Este su tercer libro destaca por una poesía sencilla donde los versos guardan silencio solo por momentos, como si el eco de las palabras, de algo que has leído hace solo un segundo, te hiciese comprender. Una semántica de instantes. Sencillez que de veras se agradece y emociona. Se vuelve así habitable, confortable, la voz de este poeta —hombre, padre, esposo, maestro— maduro en su dicción del mundo. Es como si al mirar la naturaleza real de Los Pedroches, paisaje que rodea día a día al poeta, viera no solo los versos y la forma de sentirla de otros poetas antes que él, sino aún más importante, más difícil, más mágico, la naturaleza misma, la de verdad, la de aquel que está acostumbrado a contemplarla, lo que una vez hecha poesía se universaliza. Una voz poética, la de Francisco Onieva, que es la del poeta hecho a sí mismo, a imagen y semejanza de sus lecturas, pero ahora único y distinto. No hay necesidad ya de juegos intelectuales, lecturas intertextuales o modas literarias. Lo que nos dice, lo que mira, está en la literatura y también ahí. Una miopía peculiar, íntima, cercana, de ver tras las ventanas de invierno, de leer tras la literatura, de escribir la naturaleza.

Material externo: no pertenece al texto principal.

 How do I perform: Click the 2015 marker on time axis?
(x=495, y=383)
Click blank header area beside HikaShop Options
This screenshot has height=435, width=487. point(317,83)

La buena poesía bebe de otra poesía, leer a Bonnefoy, a Wallace Stevens, Zagajewski, u otros poetas, y jugar con palabras como “nieve”, “bosque”, “frío”. Pero hacer como hacían ellos: mirar la naturaleza y entenderla, comprender verdaderamente palabras como “nieve”, “bosque” o “frío”. Y tener, al tiempo, la humildad de permitir al lector oír de fondo tonos, imágenes, destellos de los mismos (“los dedos de nieve”, “un anciano que cruza el bosque”, “el silencio ártico / de las encinas en enero”). Pero Francisco Onieva no se limita a leer a los maestros, los reconoce cuando anda por los caminos de un paisaje auténtico al ver lo mismo que ellos vieron. Tiene esa costumbre verdadera de mirar, y se nota en versos como “y se pregunta / qué buscan en la nieve / los pájaros que picotean / las aceitunas”, “el sol que se hace hoja entre las retamas”, “la nieve, / al tocarla, se vuelve una humedad primera” o “Haces un agujero / allí donde no pasan los tractores / e introduces el rojo fruto / a la profundidad precisa / para que brote lejos del pico de los pájaros”. Lo mismo puede decirse de otras facetas en su vida, ve lo que ven los padres, los esposos, los maestros (“un niño mordisquea un lápiz”, “Sus pasos son de niño: tocan todo”, “llena los toboganes de hojas”, “Me subo el cuello de mi abrigo”, “la sonrisa de Blanca”). Pero también reflexiona ante el hombre que se apaga, el invierno como metáfora del final (“Te mueves como un orfebre del silencio”, “Desprendes la gastada luz / del sauce / que se dobla en la ribera / del Cuzna”, “dijiste que veías nubes, y cerraste los ojos”). Y qué decir de la mirada del poeta de casta, los destellos geniales que saltan a cada rato en sus poemas: “comprender el orden / de la nieve que cae / y se hace encina, / piedra, retama”, o en “Detrás de la ventana / el sol / hila el violeta”. Naturaleza, enfermedad, invierno, vida se mezclan y se confunden en la forma de ver de este poeta porque son vida, lo que nos da a leer, lo que nos muestra, está ante él realmente, la literatura le da forma. Se limita a ser, pues, al igual que Bonnefoy o Wallace Stevens, “Un hombre que mira”.